TASK ITEM
Up to and including the line with "This screenshot has width=2576, height=1449.", repeat every line of the listing exactly, beginning at the first.

DATASET RECORDS
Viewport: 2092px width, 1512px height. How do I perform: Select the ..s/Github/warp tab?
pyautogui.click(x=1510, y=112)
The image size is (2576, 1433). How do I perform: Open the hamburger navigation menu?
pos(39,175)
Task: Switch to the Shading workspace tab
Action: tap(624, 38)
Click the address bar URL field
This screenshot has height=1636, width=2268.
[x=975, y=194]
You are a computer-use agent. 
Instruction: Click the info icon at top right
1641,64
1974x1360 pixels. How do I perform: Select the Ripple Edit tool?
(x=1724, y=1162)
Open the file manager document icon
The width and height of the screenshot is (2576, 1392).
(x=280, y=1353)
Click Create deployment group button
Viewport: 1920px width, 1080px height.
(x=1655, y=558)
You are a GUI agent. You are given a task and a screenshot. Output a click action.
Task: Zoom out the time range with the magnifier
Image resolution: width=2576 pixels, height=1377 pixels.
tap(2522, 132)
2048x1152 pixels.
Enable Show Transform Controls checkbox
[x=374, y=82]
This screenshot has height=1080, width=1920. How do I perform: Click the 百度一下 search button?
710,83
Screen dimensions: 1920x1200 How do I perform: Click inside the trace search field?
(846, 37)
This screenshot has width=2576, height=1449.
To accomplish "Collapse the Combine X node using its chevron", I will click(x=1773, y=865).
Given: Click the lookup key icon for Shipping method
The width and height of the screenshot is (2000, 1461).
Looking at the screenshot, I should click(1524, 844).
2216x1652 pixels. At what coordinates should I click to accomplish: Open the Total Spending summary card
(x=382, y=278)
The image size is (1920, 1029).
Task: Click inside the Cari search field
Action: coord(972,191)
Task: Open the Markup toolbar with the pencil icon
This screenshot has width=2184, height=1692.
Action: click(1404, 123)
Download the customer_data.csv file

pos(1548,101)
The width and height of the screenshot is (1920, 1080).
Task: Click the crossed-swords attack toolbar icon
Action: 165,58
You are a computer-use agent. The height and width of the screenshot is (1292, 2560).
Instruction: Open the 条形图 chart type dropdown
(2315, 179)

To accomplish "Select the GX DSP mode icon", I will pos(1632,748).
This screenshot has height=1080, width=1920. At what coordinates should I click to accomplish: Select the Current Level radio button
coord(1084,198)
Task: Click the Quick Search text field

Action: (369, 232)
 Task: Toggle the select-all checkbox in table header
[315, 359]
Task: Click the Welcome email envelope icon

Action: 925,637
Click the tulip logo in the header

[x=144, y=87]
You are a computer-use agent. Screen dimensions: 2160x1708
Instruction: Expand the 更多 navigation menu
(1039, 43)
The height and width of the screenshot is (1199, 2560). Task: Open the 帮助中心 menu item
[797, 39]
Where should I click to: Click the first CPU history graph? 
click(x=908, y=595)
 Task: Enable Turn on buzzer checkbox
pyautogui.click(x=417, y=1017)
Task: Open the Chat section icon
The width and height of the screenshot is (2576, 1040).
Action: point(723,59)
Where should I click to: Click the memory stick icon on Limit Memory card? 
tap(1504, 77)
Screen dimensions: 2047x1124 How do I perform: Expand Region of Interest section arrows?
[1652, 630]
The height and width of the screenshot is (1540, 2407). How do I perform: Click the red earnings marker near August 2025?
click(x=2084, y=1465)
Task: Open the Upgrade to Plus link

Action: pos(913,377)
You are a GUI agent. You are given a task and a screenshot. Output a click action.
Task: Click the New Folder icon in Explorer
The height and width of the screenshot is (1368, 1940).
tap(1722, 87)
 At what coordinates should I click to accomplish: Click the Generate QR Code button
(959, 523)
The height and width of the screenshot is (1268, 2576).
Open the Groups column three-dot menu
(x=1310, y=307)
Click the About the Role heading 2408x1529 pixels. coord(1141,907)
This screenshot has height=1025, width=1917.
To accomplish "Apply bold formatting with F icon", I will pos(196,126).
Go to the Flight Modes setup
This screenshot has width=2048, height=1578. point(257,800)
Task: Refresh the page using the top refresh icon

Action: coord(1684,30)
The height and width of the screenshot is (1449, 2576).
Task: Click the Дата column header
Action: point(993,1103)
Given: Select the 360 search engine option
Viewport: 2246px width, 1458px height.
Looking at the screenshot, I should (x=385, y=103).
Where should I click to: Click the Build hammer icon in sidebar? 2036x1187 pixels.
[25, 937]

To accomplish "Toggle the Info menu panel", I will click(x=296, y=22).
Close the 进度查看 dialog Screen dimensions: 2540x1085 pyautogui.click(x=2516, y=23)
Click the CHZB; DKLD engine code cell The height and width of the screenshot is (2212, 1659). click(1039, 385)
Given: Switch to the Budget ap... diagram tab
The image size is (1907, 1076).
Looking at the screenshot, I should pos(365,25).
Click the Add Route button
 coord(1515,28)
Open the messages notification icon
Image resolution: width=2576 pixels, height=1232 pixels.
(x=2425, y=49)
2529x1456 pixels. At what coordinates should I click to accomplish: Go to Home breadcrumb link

RESPONSE TO THIS EXERCISE
Viewport: 2092px width, 1512px height. How do I perform: Select the ..s/Github/warp tab?
pyautogui.click(x=1510, y=112)
The image size is (2576, 1433). How do I perform: Open the hamburger navigation menu?
pos(39,175)
Task: Switch to the Shading workspace tab
Action: tap(624, 38)
Click the address bar URL field
This screenshot has height=1636, width=2268.
[x=975, y=194]
You are a computer-use agent. 
Instruction: Click the info icon at top right
1641,64
1974x1360 pixels. How do I perform: Select the Ripple Edit tool?
(x=1724, y=1162)
Open the file manager document icon
The width and height of the screenshot is (2576, 1392).
(x=280, y=1353)
Click Create deployment group button
Viewport: 1920px width, 1080px height.
(x=1655, y=558)
You are a GUI agent. You are given a task and a screenshot. Output a click action.
Task: Zoom out the time range with the magnifier
Image resolution: width=2576 pixels, height=1377 pixels.
tap(2522, 132)
2048x1152 pixels.
Enable Show Transform Controls checkbox
[x=374, y=82]
This screenshot has height=1080, width=1920. How do I perform: Click the 百度一下 search button?
710,83
Screen dimensions: 1920x1200 How do I perform: Click inside the trace search field?
(846, 37)
This screenshot has width=2576, height=1449.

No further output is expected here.